YOUR INSTRUCTIONS:
Please state how many lines of the listing contain the word "screenshot", giving the number by itself.

PROVIDED INFORMATION START

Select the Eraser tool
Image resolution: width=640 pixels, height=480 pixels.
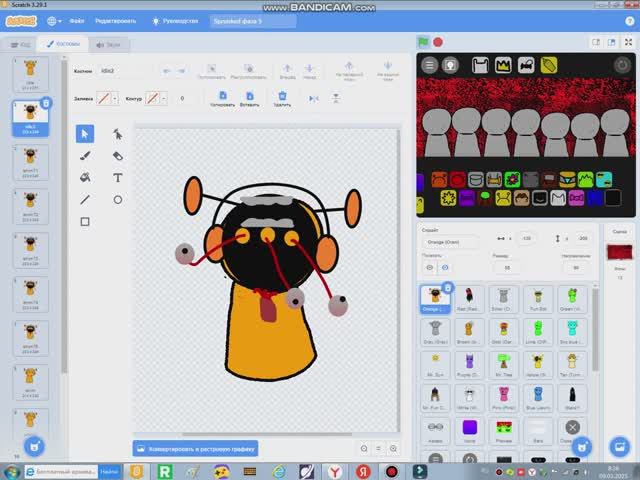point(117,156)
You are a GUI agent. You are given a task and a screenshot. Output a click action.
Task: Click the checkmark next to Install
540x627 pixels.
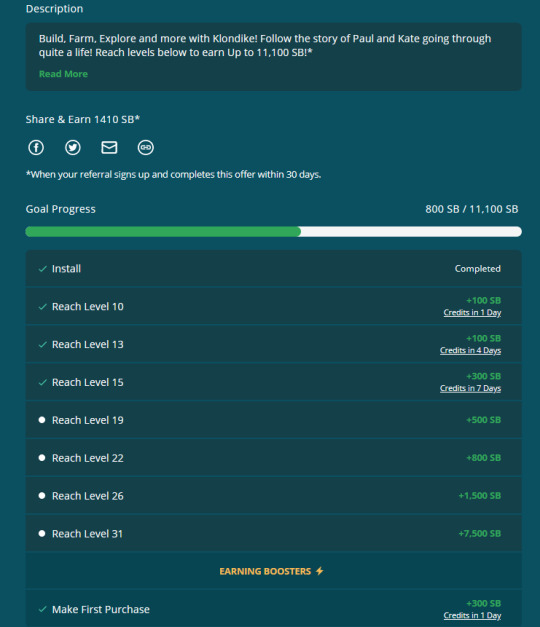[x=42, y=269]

PROVIDED INFORMATION END
PROVIDED INFORMATION START

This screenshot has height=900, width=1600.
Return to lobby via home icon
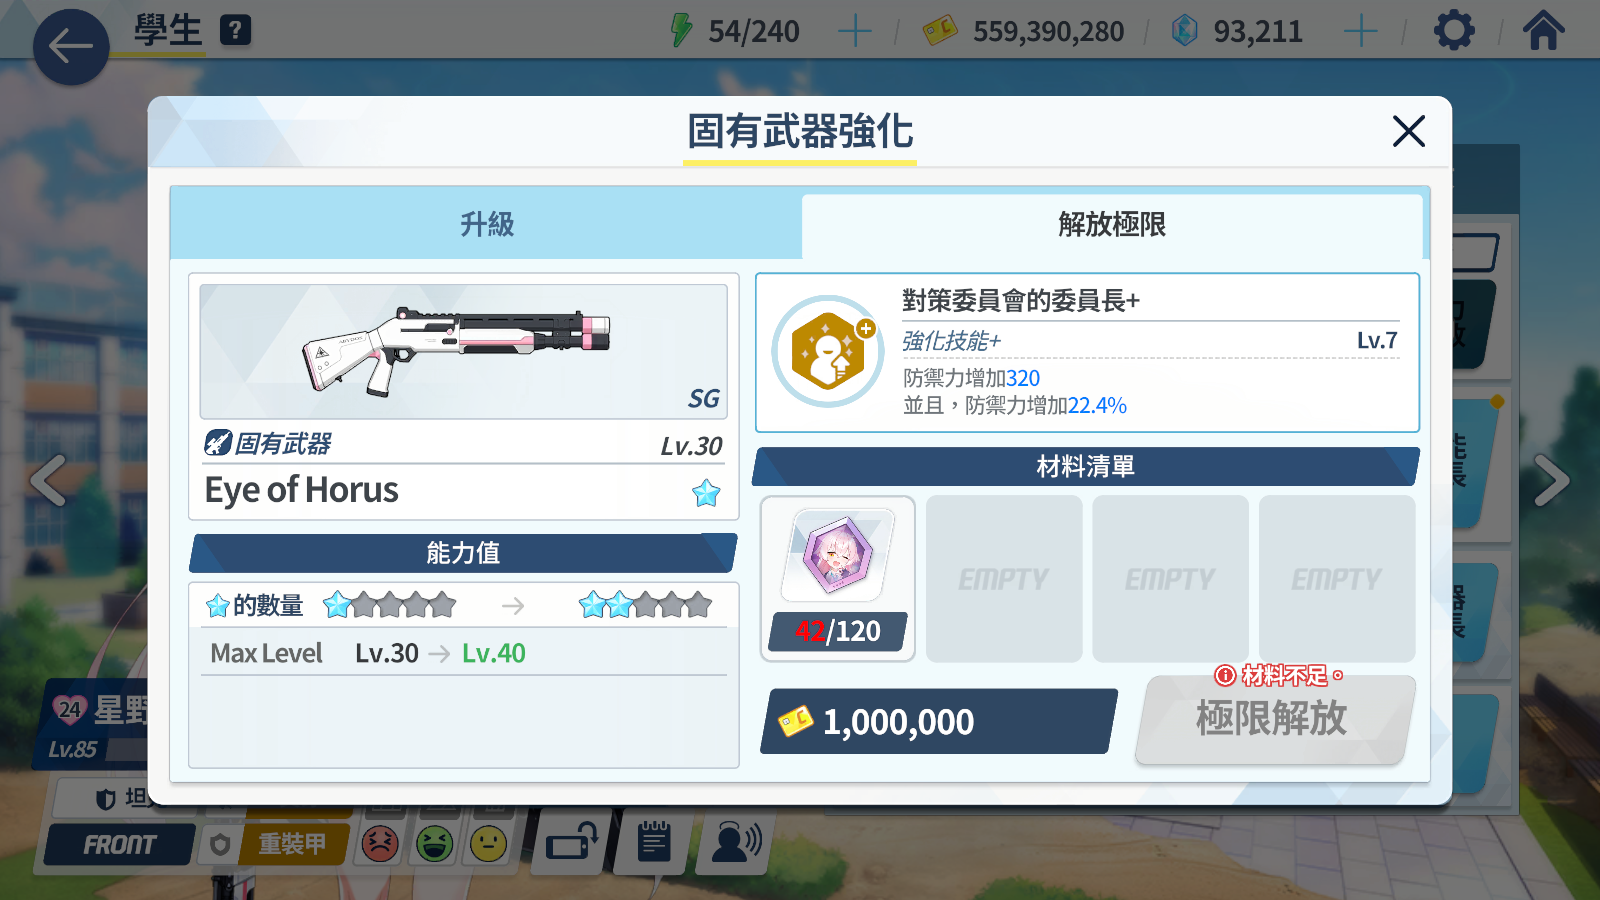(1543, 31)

PROVIDED INFORMATION END

REPLY TO THE TASK:
2